By April 20, 2021August 13th, 2021Recovery

Forgiveness: What It Is and Why You Need It

Forgiveness. One of the most difficult challenges that we all face in life, yet one of the most important. What is forgiveness? What does it mean to forgive someone for something they have done wrong? How do you know if you should forgive someone or not? We’ll explore what forgiveness is. Why it’s so important. Ways to find closure and heal from past wounds after forgiving those who hurt us. As well as the other research about how healing through forgiveness can change your life for the better!

What is Forgiveness

Forgiveness is a process, not an event. It doesn’t happen instantly and often takes time to work through the feelings of anger, fear, betrayal, etc., that forgiveness can bring up. Forgiving someone means letting go of your past in relation to negative thoughts or feelings and transmuting them into positive thoughts or feelings. Many people think of forgiveness as only letting go or moving on. But there’s more to it than that, says Bob Enright, Ph.D., a psychologist at the University of Wisconsin, Madison, who pioneered the study of forgiveness three decades ago. If forgiveness has been achieved, it usually ends with positive action, he says, such as offering positive empathy, compassion, understanding toward the person who hurt you (Weir, 2017).

Why Forgiveness is So Important

We can’t live in the past and harbor hatred or anger towards those who have wronged us. We must find a way to heal ourselves. One way to start healing is taking the steps to forgive others.
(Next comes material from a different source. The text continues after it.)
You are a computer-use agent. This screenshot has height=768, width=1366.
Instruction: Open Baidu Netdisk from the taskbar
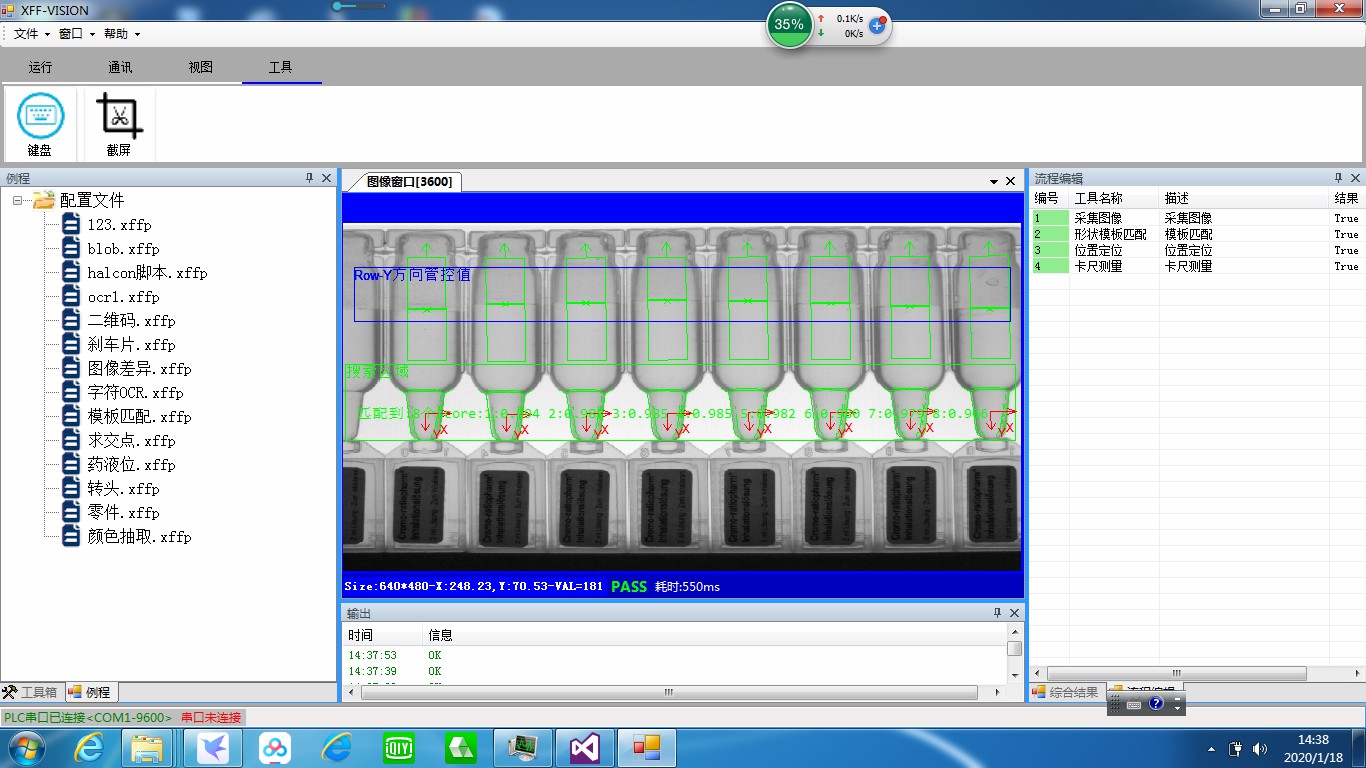click(275, 747)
Everett Worthington, Ph.D., had been studying forgiveness for nearly a decade when he was faced with a horrific incident in which his mother was murdered in a home invasion. Worthington and a colleague, Toussaint suggest that stress relief is probably the primary factor connecting forgiveness and well-being. “We know chronic stress is bad for our health,” Toussaint says. “Forgiveness allows you to let go of the chronic interpersonal stressors that cause us an undue burden.”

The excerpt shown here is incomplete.